Stored data
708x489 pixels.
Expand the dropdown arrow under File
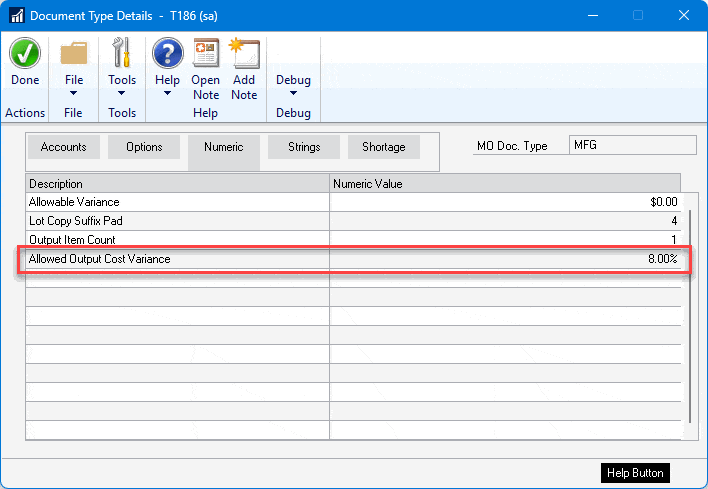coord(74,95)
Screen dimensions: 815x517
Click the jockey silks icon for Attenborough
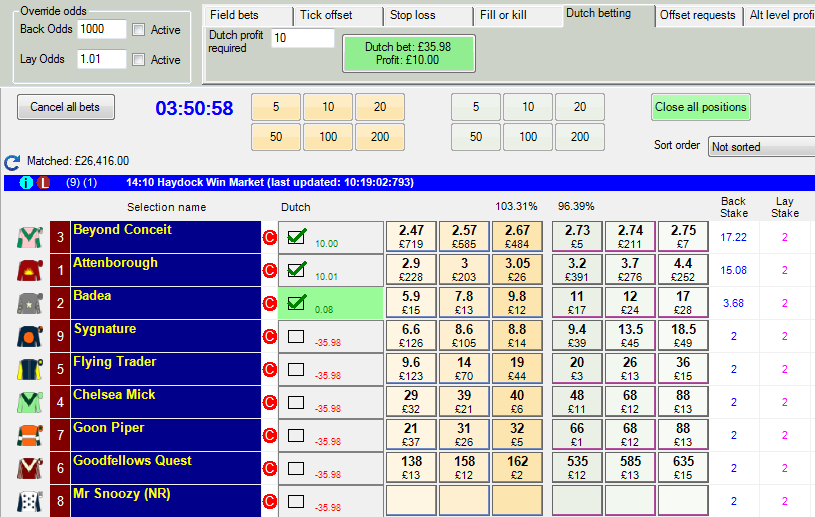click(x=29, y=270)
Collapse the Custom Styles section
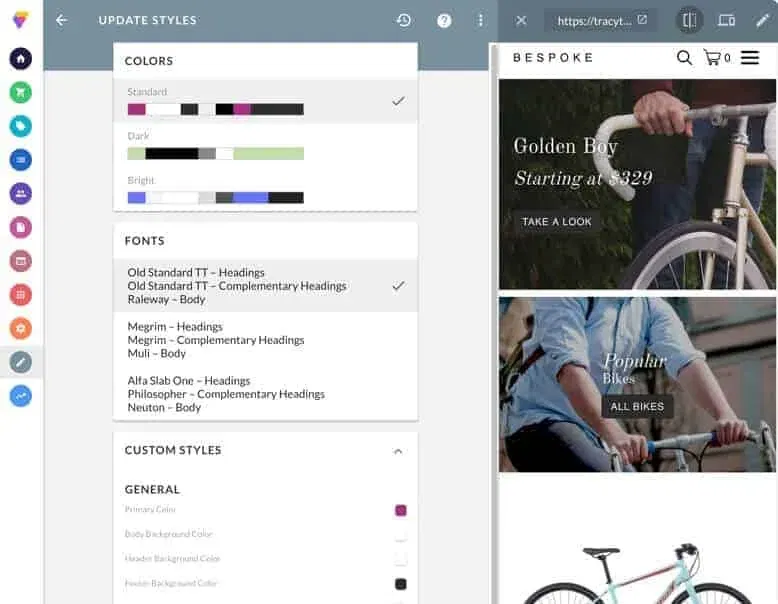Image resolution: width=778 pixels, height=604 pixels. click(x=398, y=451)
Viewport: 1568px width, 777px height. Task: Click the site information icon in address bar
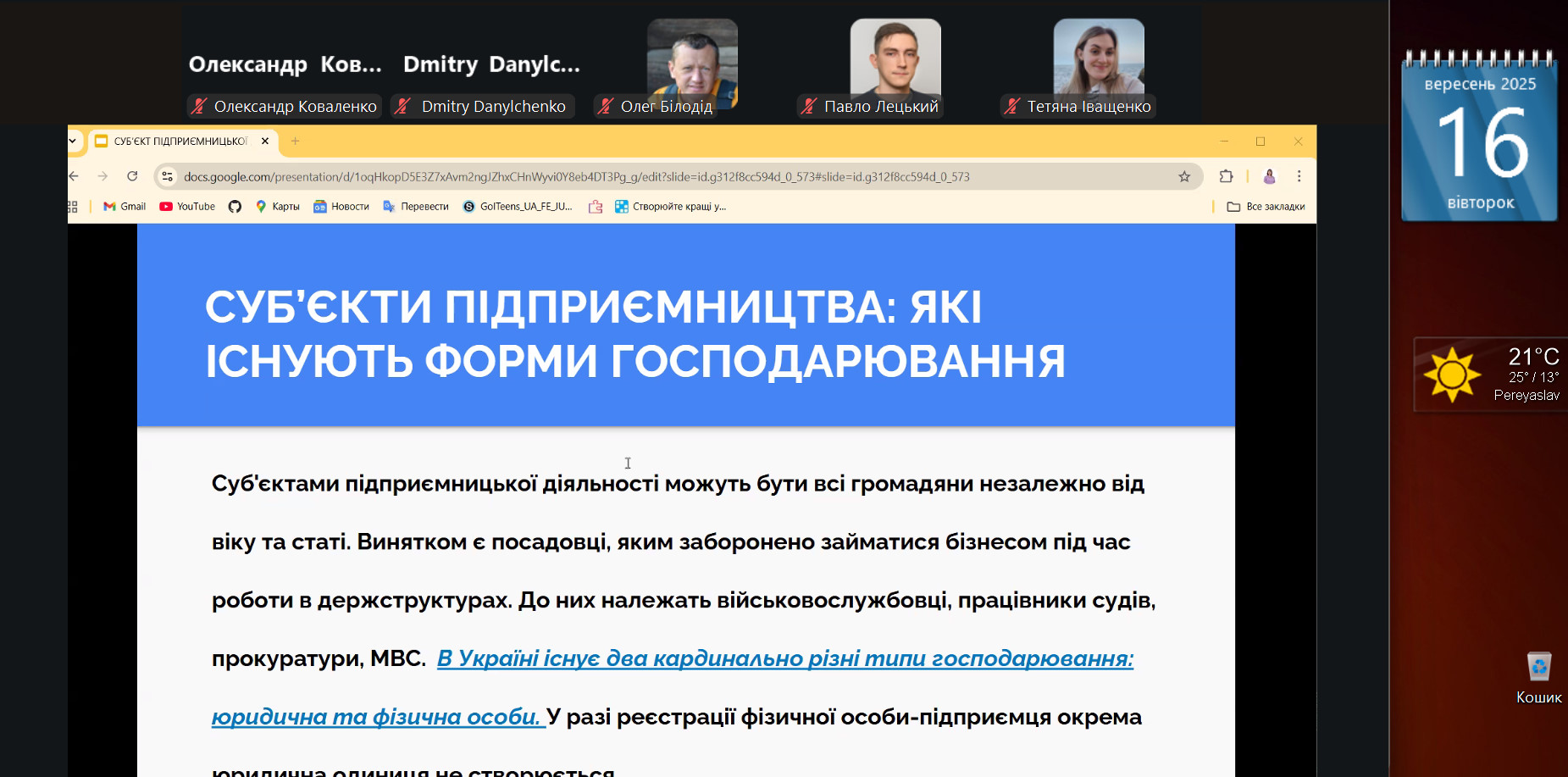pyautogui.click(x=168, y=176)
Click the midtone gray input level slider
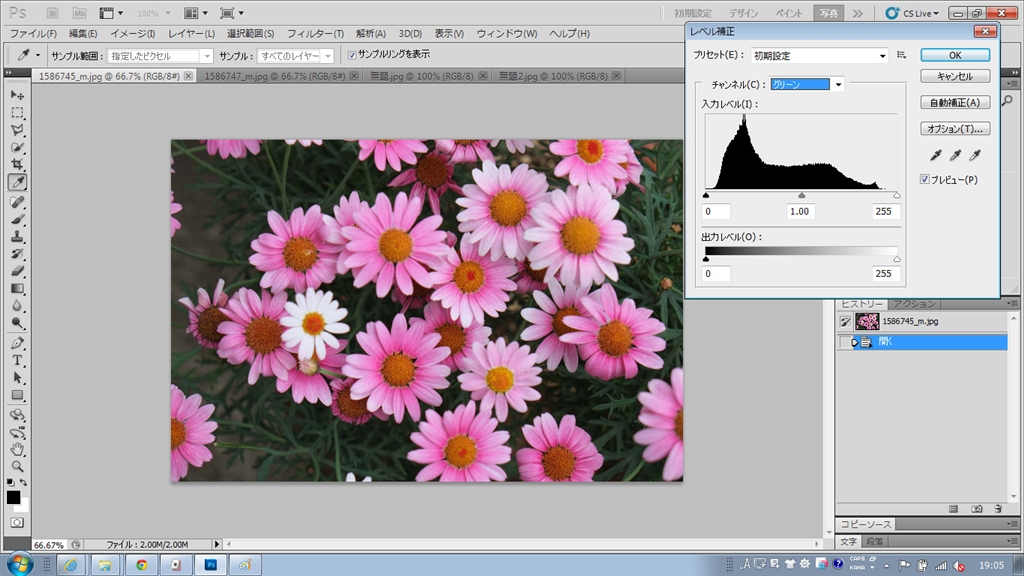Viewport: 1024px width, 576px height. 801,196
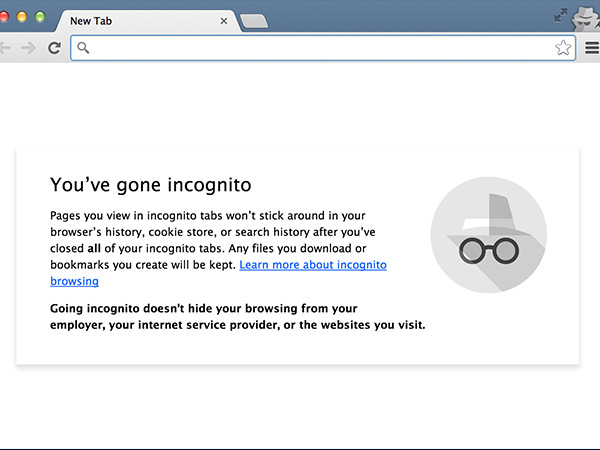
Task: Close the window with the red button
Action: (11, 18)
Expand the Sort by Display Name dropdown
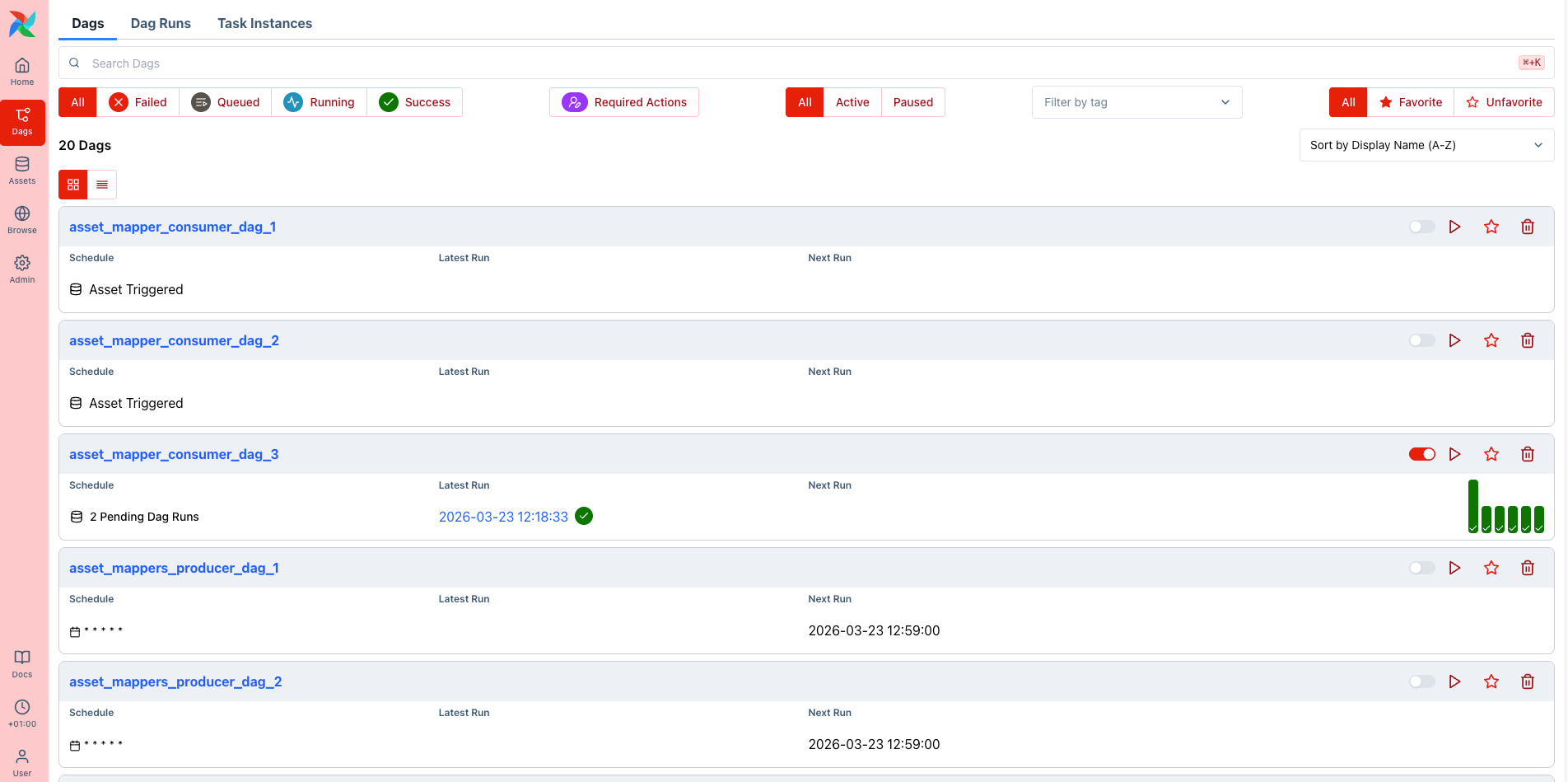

Problem to work on: What is needed is an exact repeat of the lines from the one containing "Collapse the Custom Styles section" through the last line of the records above, both included, with pictures left out.

Reply:
Collapse the Custom Styles section
Image resolution: width=778 pixels, height=604 pixels. click(x=398, y=451)
Viewport: 1568px width, 777px height. Task: Click the site information icon in address bar
pyautogui.click(x=168, y=176)
Click the midtone gray input level slider
Viewport: 1024px width, 576px height. 801,196
Task: Close the window with the red button
Action: (11, 18)
Expand the Sort by Display Name dropdown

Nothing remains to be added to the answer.